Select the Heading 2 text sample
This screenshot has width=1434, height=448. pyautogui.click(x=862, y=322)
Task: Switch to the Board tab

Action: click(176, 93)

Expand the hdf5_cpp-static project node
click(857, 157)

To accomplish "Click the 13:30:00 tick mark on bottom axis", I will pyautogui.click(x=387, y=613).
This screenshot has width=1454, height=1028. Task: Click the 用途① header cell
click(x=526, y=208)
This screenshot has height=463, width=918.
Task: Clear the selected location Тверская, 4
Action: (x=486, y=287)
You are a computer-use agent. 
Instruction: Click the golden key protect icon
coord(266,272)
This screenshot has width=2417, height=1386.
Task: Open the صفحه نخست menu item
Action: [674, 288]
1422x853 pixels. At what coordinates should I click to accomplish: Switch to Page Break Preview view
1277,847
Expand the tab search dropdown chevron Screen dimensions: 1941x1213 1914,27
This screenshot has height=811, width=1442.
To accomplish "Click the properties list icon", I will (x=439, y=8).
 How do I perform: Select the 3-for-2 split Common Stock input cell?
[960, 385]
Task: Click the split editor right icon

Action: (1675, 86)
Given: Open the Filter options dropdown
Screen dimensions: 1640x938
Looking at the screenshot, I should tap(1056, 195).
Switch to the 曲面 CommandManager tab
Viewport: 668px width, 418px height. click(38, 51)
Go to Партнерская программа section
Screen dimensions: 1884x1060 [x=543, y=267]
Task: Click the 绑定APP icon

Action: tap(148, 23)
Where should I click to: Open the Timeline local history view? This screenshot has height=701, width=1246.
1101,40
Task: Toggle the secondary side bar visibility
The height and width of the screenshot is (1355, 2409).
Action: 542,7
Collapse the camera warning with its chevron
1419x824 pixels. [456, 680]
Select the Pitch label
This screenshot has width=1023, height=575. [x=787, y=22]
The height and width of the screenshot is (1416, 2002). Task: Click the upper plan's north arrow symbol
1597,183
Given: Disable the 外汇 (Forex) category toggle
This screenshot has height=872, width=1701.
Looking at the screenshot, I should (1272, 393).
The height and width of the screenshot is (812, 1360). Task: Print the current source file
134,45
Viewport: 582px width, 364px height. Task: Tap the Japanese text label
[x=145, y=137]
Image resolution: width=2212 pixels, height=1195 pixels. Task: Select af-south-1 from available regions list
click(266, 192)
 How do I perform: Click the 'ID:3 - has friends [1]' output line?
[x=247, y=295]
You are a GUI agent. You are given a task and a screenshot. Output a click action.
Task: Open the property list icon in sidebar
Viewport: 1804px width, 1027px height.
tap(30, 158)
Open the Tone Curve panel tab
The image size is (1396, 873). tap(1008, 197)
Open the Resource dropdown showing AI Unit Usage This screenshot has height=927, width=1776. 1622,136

########

How to complete this task — Your answer should hold exactly the lines from the one containing "How do I perform: Click" to the last line of the data, both included, and no others.

Result for this task —
 How do I perform: Click the 'ID:3 - has friends [1]' output line?
[x=247, y=295]
You are a GUI agent. You are given a task and a screenshot. Output a click action.
Task: Open the property list icon in sidebar
Viewport: 1804px width, 1027px height.
tap(30, 158)
Open the Tone Curve panel tab
The image size is (1396, 873). tap(1008, 197)
Open the Resource dropdown showing AI Unit Usage This screenshot has height=927, width=1776. 1622,136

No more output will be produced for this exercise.